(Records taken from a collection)
• • • • • • •
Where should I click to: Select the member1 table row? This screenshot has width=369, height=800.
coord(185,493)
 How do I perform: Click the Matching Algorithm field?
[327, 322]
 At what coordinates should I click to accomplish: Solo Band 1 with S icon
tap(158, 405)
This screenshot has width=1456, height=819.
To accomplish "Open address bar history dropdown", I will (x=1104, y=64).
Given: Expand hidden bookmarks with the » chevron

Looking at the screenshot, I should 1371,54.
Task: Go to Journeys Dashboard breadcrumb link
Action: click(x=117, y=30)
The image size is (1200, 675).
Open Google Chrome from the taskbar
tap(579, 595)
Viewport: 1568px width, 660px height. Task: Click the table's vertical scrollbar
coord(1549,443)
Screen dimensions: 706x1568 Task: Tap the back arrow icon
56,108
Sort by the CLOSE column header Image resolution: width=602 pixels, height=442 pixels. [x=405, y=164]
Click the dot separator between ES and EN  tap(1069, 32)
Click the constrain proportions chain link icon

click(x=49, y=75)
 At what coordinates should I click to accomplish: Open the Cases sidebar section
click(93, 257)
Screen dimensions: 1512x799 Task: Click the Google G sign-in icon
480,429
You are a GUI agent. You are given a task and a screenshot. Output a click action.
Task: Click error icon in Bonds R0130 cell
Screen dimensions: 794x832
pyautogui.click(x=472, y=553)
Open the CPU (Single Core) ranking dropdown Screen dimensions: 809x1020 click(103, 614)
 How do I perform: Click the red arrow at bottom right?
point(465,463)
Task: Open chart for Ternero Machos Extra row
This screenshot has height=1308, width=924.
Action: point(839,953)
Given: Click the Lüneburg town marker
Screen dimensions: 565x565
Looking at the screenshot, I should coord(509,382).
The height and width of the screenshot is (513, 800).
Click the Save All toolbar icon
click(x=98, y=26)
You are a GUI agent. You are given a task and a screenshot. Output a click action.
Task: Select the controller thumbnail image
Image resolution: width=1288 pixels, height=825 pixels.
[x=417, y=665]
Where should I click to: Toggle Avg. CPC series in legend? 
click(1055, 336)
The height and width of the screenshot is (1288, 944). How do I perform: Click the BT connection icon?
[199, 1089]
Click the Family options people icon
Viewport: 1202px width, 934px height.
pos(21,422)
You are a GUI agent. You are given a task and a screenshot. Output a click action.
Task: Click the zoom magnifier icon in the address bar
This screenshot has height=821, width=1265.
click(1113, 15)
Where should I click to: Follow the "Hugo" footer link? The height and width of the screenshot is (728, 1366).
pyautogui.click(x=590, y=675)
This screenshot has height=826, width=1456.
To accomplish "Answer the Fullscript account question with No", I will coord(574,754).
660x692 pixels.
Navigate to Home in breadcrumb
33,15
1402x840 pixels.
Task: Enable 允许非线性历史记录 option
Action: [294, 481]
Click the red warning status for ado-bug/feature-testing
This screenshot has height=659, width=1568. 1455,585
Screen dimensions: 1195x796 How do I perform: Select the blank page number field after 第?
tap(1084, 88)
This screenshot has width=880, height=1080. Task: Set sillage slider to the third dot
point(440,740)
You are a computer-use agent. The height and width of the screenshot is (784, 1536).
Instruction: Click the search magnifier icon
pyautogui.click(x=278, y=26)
• • • • • • •
List every line in the records above that contains the string "Select".

Where should I click to: Select the member1 table row? This screenshot has width=369, height=800.
Task: Select the controller thumbnail image
Screen dimensions: 1195x796 How do I perform: Select the blank page number field after 第?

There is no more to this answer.